Eh? Mitigation of no NDMA support would have to mediate the MMIO on a
a performance doorbell path, there is no escaping a performance
hit. I'm not sure what you mean

quoted

Some discussion of this requirement would be useful in the doc,
otherwise it seems easier to deprecate the v1 migration region
sub-type, and increment to a v2 where NDMA is a required feature.

I can add some words a the bottom, but since NDMA is a completely
transparent optional feature I don't see any reason to have v2.
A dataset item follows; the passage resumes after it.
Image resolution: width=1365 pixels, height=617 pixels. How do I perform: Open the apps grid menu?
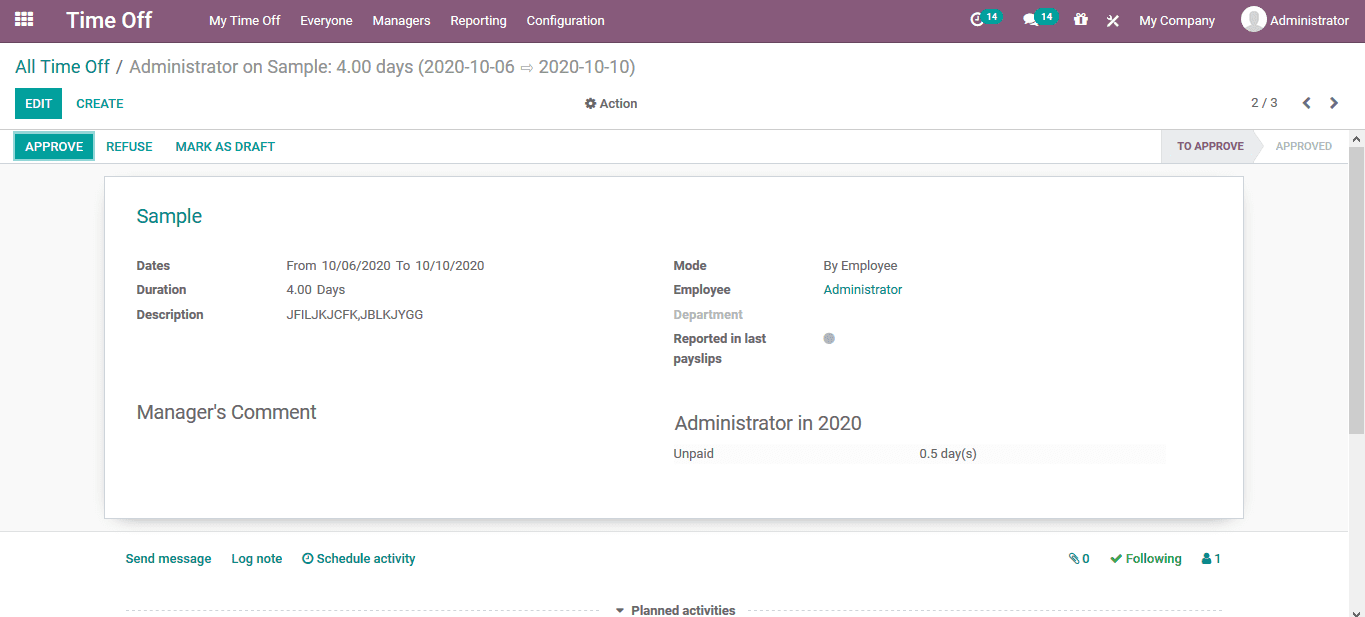22,20
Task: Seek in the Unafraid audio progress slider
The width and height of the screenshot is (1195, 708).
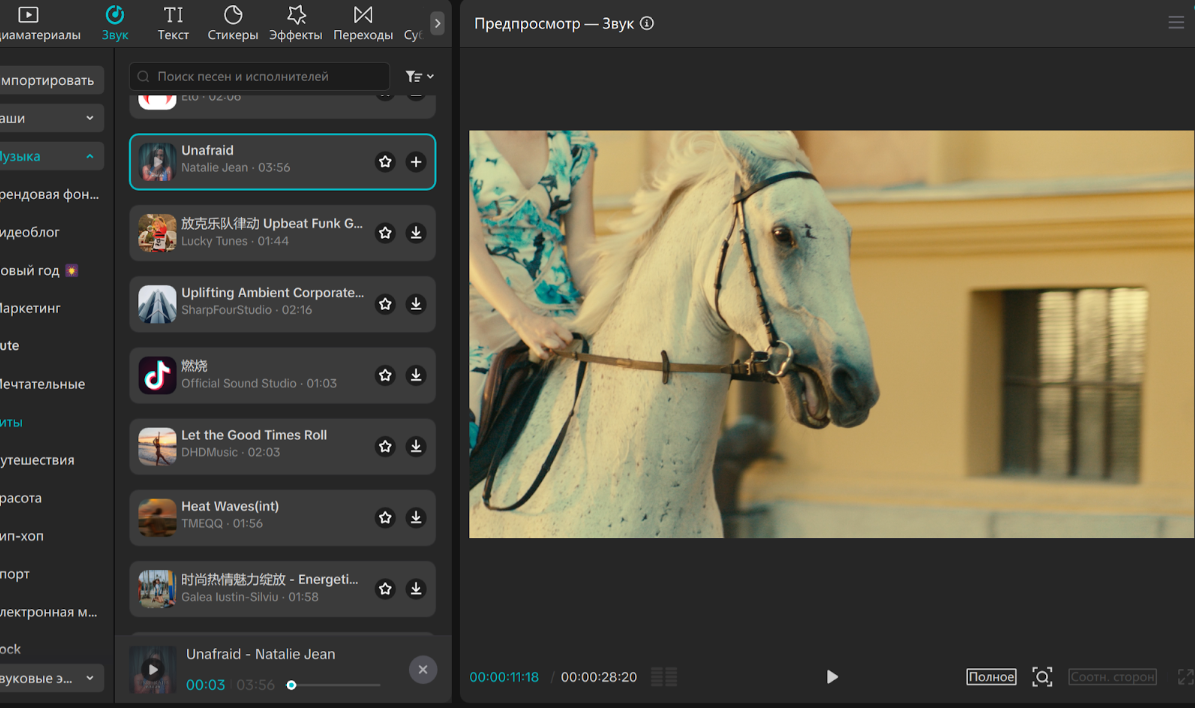Action: click(335, 685)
It's hardly transparent, aiui userspace is going to need to impose a
variety of loosely defined restrictions for devices without NDMA
support.  It would be far easier if we could declare NDMA support to be
a requirement.

It would make userspace a bit simpler at the cost of excluding or
complicating devices like hns for a use case they don't care about.

On the other hand, the simple solution in qemu is when there is no
universal NDMA it simply doesn't include any MMIO ranges in the
IOMMU.

As I think Connie also had trouble with, combining device_state with
IOMMU migration features and VMM state, without any preceding context
and visual cues makes the section confusing.  I did gain context as I
read further though the doc, but I also had the advantage of being
rather familiar with the topic.  Maybe a table format would help to
segment the responsibilities?

I moved the context to the bottom exactly because Connie said it was
confusing at the start. :)

This is a RST document so I not keen to make huge formatting
adventures for minimal readability gain.

I view this as something that probably needs to be read a few times,
along with the code and header files for someone brand new to
understand. I'm Ok with that, it is about consistent with kernel docs
of this level.

What I would like is if userspace focused readers can get their
important bits of information with less work.

quoted

It is exsisting behavior of qemu - which is why we documented it.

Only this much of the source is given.